This project is for me to learn about and improve LLM evaluation. I was working on a mathematics chatbot and tried different model evaluation libraries (LightEval Hugging Face and DeepEval Confidant AI before the 12th of December 2024), which didn’t work as expected. After this, I started reading research papers and trying different evaluation methods. I have summarised the research in this Notion and added my thoughts. There is a link to a GitHub repo where I’m trying different approaches to evaluating the mathematics chatbot.

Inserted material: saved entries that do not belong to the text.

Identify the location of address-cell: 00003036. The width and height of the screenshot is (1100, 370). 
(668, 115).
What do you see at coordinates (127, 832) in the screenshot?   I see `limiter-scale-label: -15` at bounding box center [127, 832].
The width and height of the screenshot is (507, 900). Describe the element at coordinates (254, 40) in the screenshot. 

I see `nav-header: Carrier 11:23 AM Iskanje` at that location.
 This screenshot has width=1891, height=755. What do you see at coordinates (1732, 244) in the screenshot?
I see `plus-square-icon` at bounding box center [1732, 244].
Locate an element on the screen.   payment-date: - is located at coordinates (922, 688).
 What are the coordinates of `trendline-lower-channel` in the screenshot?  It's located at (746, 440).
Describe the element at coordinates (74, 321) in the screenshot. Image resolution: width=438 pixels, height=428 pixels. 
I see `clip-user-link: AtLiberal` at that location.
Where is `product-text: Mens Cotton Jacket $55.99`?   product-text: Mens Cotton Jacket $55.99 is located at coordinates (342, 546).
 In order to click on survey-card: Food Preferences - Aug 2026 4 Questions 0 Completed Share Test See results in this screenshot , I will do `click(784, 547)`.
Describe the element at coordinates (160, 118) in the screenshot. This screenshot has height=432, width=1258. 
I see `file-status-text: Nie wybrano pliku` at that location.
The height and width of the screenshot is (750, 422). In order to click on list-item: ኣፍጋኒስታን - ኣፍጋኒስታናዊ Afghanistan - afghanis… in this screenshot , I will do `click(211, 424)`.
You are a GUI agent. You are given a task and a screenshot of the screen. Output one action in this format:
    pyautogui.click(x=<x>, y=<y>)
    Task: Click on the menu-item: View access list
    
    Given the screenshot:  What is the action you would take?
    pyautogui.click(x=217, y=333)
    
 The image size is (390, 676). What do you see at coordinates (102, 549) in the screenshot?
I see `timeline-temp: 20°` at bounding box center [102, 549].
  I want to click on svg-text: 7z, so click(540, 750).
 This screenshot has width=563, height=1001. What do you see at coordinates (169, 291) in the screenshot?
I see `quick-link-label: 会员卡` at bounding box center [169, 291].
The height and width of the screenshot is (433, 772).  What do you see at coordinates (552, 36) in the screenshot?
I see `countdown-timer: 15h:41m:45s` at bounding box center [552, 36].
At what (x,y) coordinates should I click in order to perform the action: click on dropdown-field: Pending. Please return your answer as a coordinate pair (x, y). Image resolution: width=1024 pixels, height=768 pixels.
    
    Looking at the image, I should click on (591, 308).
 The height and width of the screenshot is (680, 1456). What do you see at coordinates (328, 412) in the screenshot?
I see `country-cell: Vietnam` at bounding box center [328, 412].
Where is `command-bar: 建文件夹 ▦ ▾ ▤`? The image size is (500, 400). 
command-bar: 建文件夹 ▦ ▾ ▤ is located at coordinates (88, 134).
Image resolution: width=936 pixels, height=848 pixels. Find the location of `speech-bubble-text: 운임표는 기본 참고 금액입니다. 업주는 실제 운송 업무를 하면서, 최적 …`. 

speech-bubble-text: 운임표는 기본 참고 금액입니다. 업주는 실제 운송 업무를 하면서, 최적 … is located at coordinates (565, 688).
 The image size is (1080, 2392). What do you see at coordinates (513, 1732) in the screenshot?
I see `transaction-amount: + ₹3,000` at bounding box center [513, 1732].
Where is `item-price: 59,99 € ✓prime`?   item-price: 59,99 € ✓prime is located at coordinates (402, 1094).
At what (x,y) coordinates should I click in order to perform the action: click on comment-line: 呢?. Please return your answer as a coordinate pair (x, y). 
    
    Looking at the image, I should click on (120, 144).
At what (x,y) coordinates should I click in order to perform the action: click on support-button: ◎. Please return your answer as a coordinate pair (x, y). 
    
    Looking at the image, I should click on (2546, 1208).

This page contains my research, notes and thoughts on the project. If you have any thoughts or comments, message me on LinkedIn.
Github: https://github.com/minettebrink/llm_eval
LinkedIn: https://www.linkedin.com/in/minette-kaunismäki-8b138b166/
X: @MinetteKaum
Research
Thoughts on what I’ve read
Summary of what I read and thoughts
- If using LLMs to evaluate, it is better to use several smaller LLMs to evaluate an LLM than a big one.
- Avoid giving scores with an LLM as an evaluator; rank models instead.
- How does one define intelligence and build a data set that can test intelligence?
- When a test dataset is used to evaluate big general models (like GPT-4), it reminds me of Principia Mathematica but for intelligence. About 20 years later, it was shown that Principia Mathematica was incomplete by Gödel’s incompleteness theorem.
- I believe using data sets like MMLU, MMMU, and ARC will result in the same incompleteness as Principia Mathematica.
- I want to emphasise that this only applies to large general models that try to mimic intelligence. When using smaller models built for a specific task, I don’t think the same issue will be with the test dataset.
- An exact match is a good evaluator when evaluating models where the output needs to be correct in a specific form, such as mathematics.
- This is only for the mathematical part of the answer. Exact match is not a good evaluator for explanations related to mathematics. Using an LLM as an evaluator could be a good solution for evaluating the explanations.